**Prompt:** Find each line in the rows below that contains the string "label", and copy those lines.

**Task inputs:**
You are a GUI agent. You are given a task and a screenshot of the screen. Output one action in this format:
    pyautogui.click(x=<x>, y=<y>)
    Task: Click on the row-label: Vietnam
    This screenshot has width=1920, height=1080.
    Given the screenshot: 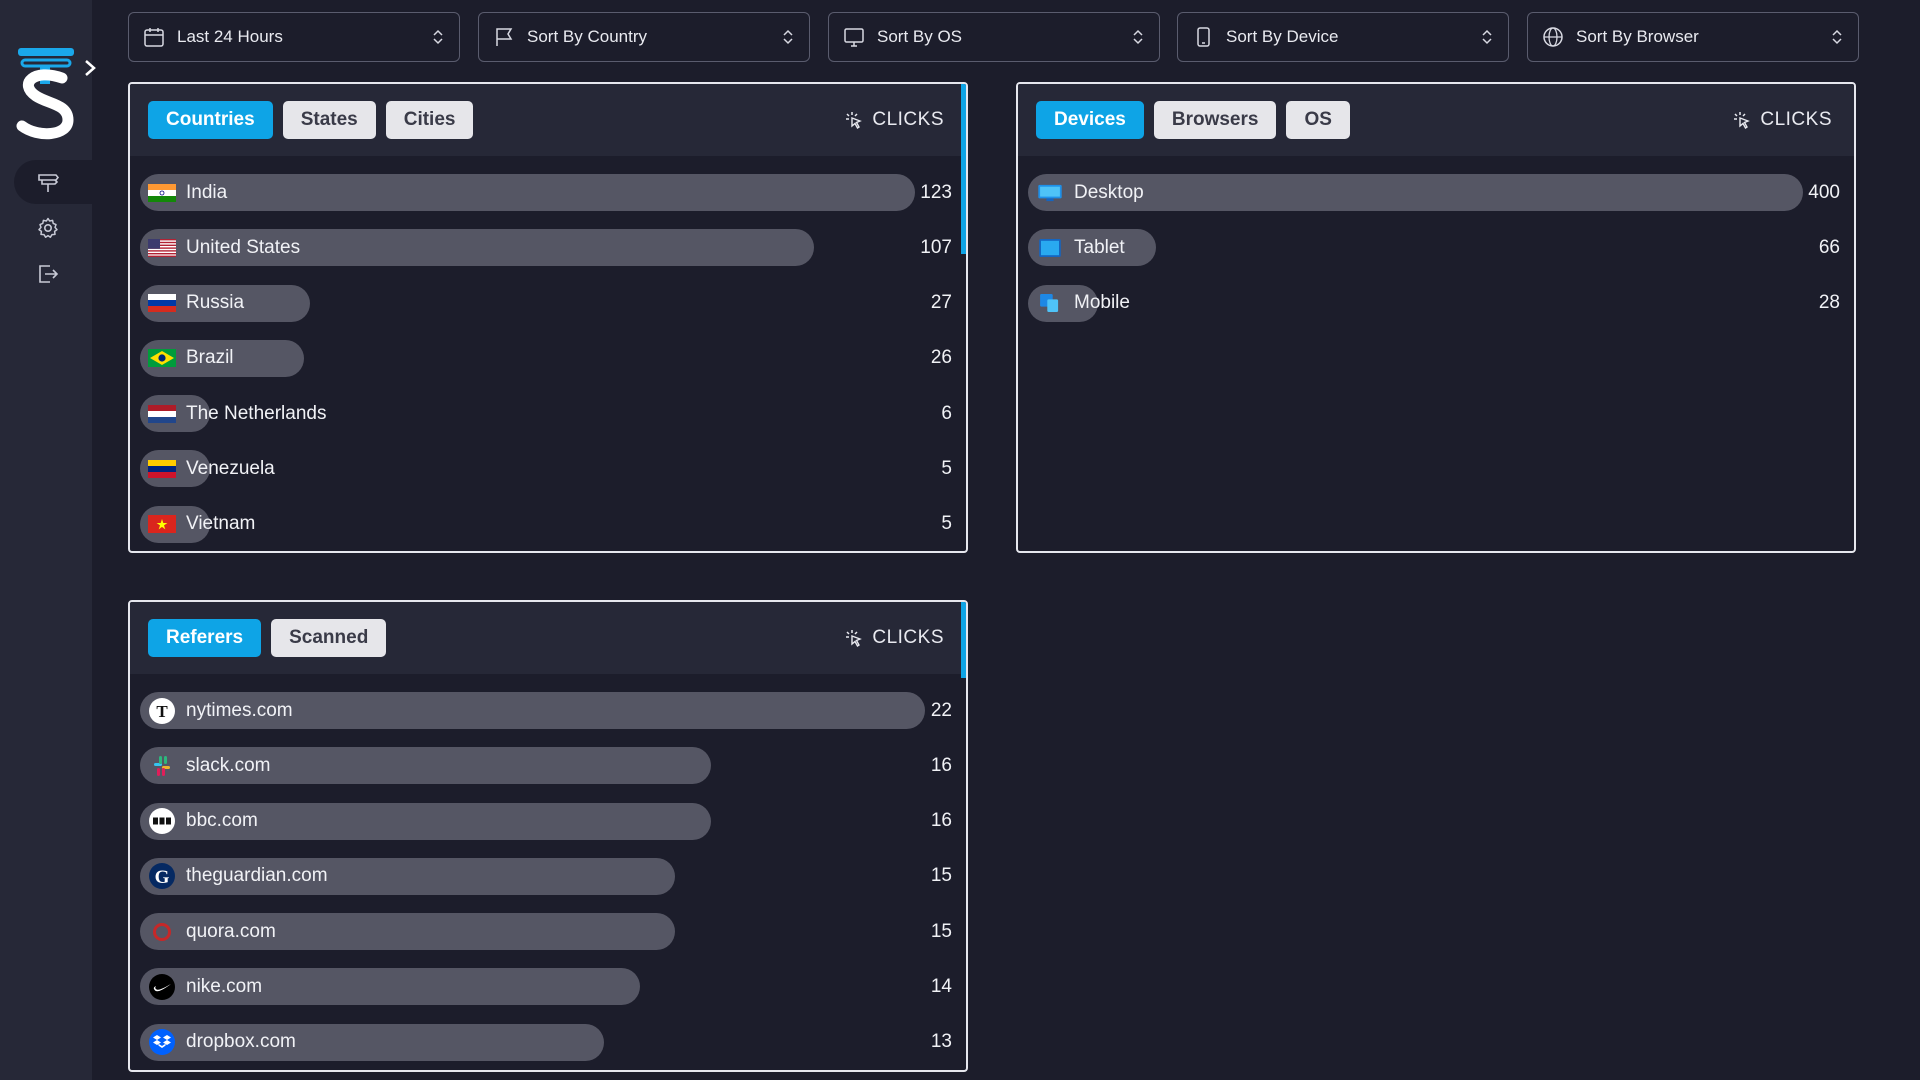 What is the action you would take?
    pyautogui.click(x=202, y=524)
    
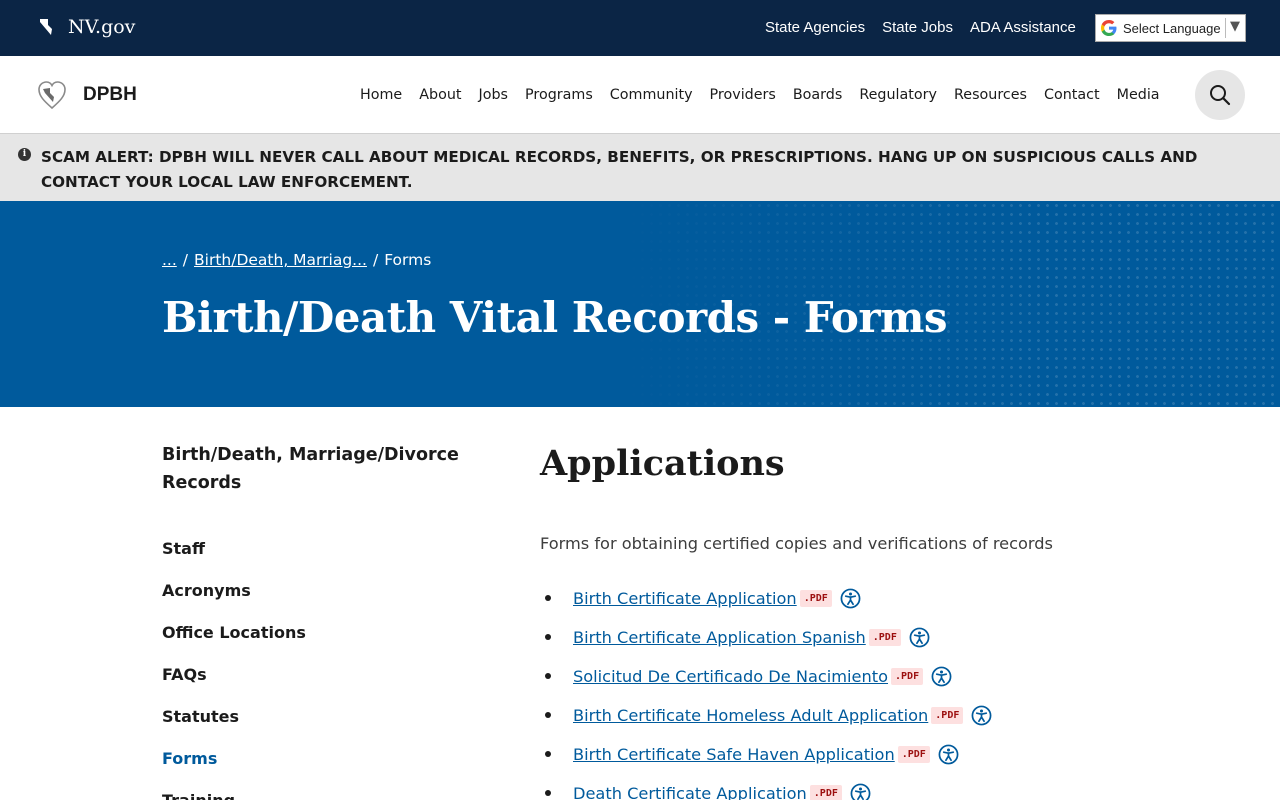 This screenshot has width=1280, height=800. I want to click on document-link: Birth Certificate Safe Haven Application, so click(734, 754).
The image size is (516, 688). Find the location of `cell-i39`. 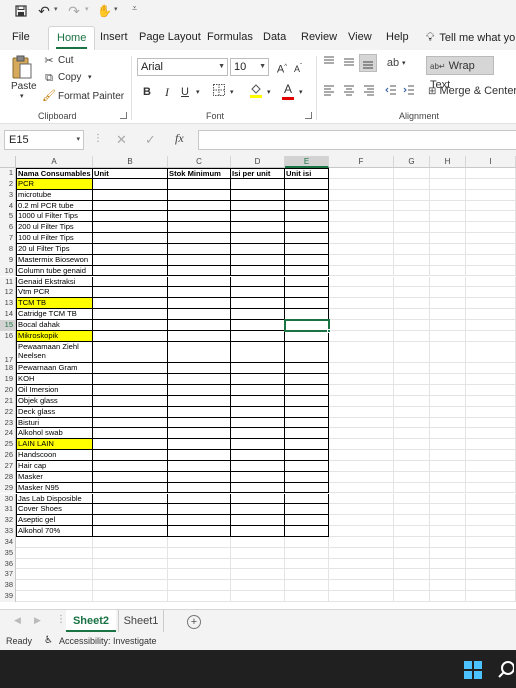

cell-i39 is located at coordinates (491, 596).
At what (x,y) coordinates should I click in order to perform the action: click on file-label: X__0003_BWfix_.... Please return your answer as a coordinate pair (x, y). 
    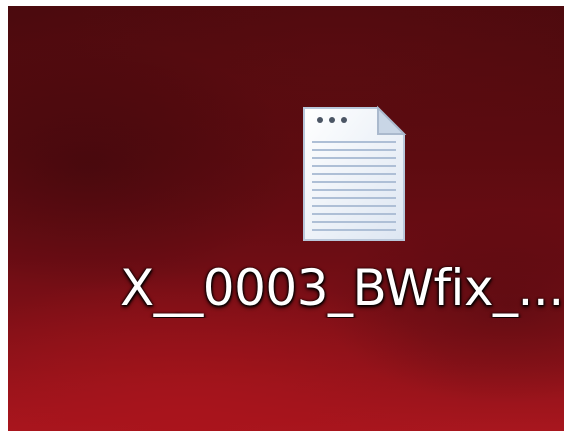
    Looking at the image, I should click on (342, 288).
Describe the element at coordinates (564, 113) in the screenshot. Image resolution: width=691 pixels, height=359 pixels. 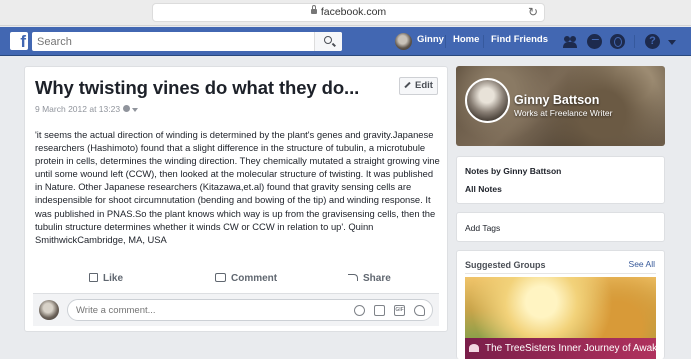
I see `profile-work: Works at Freelance Writer` at that location.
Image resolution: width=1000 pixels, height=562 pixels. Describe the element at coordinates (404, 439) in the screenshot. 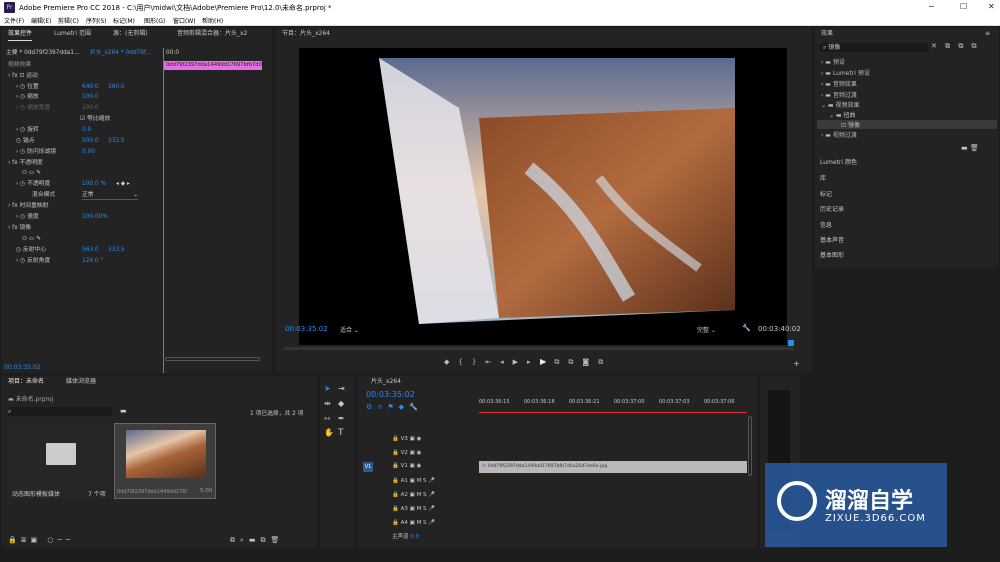

I see `track-label: V3` at that location.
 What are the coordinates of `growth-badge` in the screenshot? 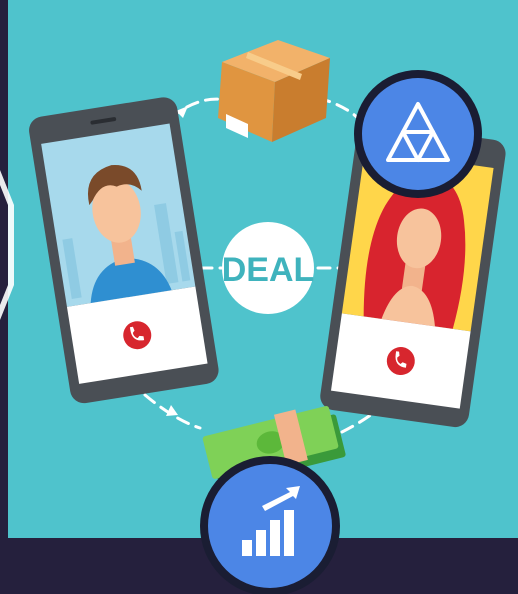 It's located at (270, 525).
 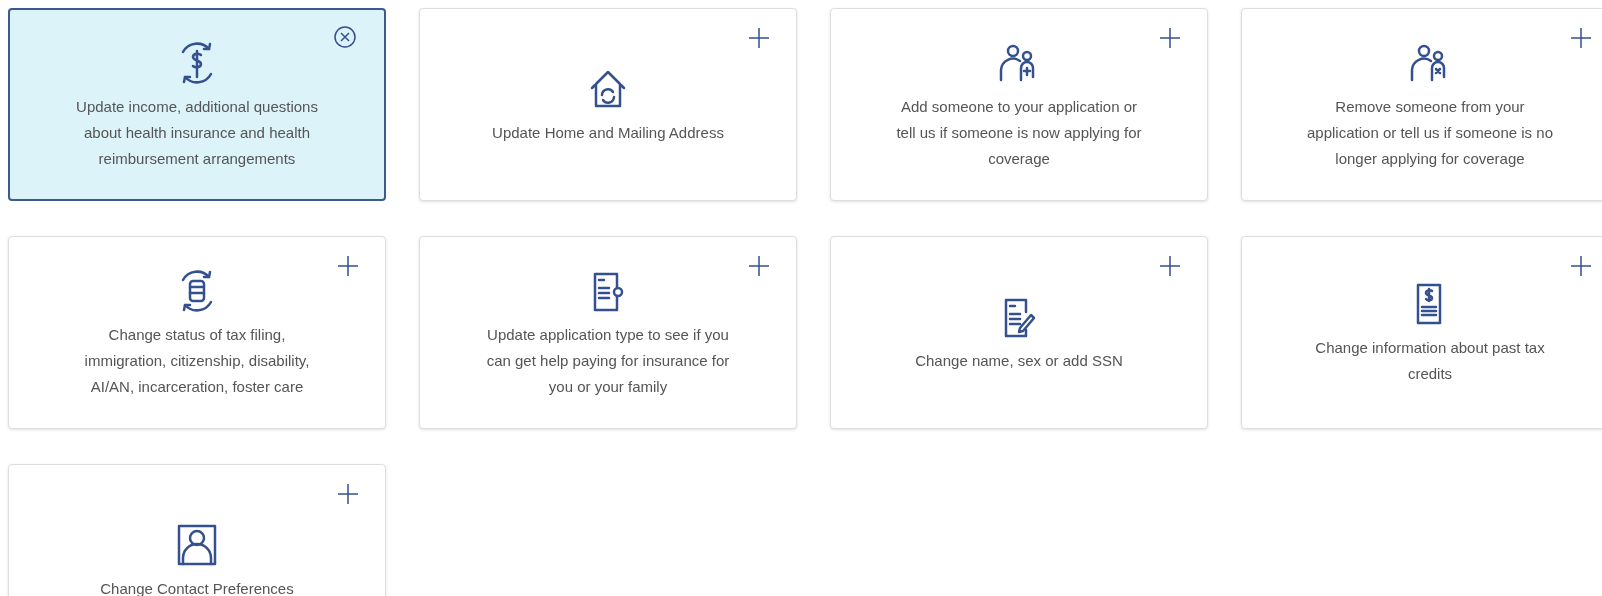 I want to click on card-description: Update application type to see if you can get help paying for insurance for you or your family, so click(x=608, y=360).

**Reply:**
    Task: Click on the row-label: Vietnam
At what (x,y) coordinates should I click in order to perform the action: click on file-label: X__0003_BWfix_.... Please return your answer as a coordinate pair (x, y). 
I see `track-label: V3` at that location.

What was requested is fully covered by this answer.